United States District Court, N.D. California

May 15, 2014



DONNA M. RYU, Magistrate Judge.

On April 14, 2014, pro se Plaintiff Javier Alcala filed a motion for sanctions against Defendant Monsanto Company ("Monsanto"). [Docket No. 86 (Pl.'s Mot.).] The court finds that the matter is appropriate for resolution without oral argument pursuant to Civil Local Rule 7-1(b).

For the following reasons, Plaintiff's motion is denied.

I. Background

This is a personal injury action stemming from Alcala's alleged exposure to three of Monsanto's pesticide products. The three products at issue, known as "Roundup" herbicides, are Roundup Pro, Roundup Pro Concentrate, and Roundup Pro/Dry (the "Roundup products").

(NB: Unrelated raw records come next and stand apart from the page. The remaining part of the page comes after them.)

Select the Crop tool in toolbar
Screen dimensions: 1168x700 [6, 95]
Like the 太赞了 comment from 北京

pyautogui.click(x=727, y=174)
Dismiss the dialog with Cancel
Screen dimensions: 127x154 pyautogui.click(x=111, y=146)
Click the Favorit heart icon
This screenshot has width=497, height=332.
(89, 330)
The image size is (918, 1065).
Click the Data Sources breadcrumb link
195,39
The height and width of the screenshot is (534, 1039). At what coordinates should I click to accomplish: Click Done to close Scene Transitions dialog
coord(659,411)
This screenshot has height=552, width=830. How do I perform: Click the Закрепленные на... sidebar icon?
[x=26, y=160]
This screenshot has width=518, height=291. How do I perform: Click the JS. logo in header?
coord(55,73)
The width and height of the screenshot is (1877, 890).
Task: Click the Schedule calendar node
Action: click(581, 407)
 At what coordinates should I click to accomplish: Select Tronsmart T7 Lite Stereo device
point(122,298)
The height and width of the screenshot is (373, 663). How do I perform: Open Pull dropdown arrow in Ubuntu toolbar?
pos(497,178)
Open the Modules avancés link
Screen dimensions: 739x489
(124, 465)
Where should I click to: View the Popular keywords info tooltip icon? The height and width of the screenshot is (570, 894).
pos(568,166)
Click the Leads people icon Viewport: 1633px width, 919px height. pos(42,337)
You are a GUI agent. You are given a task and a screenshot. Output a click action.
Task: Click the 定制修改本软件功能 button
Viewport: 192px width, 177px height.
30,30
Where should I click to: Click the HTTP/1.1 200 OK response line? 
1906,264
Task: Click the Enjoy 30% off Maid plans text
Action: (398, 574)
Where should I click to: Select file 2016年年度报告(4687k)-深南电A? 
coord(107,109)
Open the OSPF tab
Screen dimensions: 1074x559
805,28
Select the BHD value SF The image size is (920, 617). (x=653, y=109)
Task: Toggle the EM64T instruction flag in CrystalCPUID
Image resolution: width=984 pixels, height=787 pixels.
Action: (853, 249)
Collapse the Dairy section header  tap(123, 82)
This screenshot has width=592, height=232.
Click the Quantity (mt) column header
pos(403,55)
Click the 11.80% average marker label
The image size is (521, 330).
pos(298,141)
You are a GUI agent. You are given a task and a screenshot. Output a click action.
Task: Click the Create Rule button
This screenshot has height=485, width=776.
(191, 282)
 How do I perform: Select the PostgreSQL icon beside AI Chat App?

On March 7, 2014, the parties filed a joint discovery letter brief in which Alcala sought an order compelling Monsanto to provide further responses to his first set of requests for production (RFPs). [Docket No. 80.] After a hearing, the court issued an order granting in part and denying in part Alcala's motion to compel. [Docket No. 83 (Order on Mot. to Compel).] The court also ordered a procedure by which Alcala could request from Monsanto the production of individual human epidemiology studies which he believes are relevant to his claims in response to RFPs seeking "studies, experiments and investigations" regarding the Roundup products or glyphosate, the Roundup products' active ingredient. The court ordered Monsanto to serve amended responses to certain RFPs and produce additional responsive documents by April 3, 2014.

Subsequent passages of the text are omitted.